### Task description
Set down, exactly as they appear, the line containing "Image resolution: width=653" and all subsequent lines through the end of the material below.
____________
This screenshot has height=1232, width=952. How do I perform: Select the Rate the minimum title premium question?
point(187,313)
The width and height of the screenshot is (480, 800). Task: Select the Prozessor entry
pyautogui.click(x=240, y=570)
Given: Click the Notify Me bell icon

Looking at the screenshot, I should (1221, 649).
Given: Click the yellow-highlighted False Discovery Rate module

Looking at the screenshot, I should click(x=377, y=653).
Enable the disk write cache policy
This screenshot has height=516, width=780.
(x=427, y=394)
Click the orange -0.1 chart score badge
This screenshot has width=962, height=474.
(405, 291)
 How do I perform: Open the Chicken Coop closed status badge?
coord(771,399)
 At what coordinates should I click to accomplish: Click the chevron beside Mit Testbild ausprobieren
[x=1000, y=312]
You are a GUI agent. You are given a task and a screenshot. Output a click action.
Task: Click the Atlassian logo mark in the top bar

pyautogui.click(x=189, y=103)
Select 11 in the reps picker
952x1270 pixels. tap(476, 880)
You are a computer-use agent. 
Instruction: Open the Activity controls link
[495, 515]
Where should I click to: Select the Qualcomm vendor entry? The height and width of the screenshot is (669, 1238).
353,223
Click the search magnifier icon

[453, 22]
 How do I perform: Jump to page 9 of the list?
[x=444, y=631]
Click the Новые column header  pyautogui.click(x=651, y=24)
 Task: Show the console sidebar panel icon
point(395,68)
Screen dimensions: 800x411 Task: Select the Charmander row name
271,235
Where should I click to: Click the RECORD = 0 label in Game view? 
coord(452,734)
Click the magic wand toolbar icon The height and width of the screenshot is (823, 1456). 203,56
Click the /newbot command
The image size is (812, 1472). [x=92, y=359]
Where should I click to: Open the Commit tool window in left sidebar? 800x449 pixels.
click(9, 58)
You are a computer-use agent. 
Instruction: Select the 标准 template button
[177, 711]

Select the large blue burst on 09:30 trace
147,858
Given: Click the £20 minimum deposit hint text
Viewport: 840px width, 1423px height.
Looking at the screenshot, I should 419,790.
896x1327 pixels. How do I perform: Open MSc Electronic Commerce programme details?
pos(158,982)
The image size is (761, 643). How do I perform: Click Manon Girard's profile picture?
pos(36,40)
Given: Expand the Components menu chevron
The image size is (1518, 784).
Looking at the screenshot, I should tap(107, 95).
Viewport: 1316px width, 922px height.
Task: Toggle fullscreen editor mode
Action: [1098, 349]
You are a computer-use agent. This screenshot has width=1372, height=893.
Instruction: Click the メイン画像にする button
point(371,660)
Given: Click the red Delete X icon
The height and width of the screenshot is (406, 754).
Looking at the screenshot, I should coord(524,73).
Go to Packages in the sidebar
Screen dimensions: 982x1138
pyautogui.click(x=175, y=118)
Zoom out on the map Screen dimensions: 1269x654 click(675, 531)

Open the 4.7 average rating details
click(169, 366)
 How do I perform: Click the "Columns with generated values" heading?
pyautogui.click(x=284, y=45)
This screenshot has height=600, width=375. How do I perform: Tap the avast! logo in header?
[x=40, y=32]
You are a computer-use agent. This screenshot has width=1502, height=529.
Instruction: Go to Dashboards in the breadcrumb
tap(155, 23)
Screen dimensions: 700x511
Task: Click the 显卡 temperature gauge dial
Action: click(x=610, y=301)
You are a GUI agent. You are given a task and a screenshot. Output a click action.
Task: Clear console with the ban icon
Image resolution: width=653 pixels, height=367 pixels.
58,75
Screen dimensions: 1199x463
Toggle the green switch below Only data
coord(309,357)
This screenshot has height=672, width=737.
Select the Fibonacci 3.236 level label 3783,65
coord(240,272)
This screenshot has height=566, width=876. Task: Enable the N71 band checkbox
____________
### Solution to the exercise
Image resolution: width=653 pixels, height=367 pixels.
58,75
Screen dimensions: 1199x463
Toggle the green switch below Only data
coord(309,357)
This screenshot has height=672, width=737.
Select the Fibonacci 3.236 level label 3783,65
coord(240,272)
This screenshot has height=566, width=876. Task: Enable the N71 band checkbox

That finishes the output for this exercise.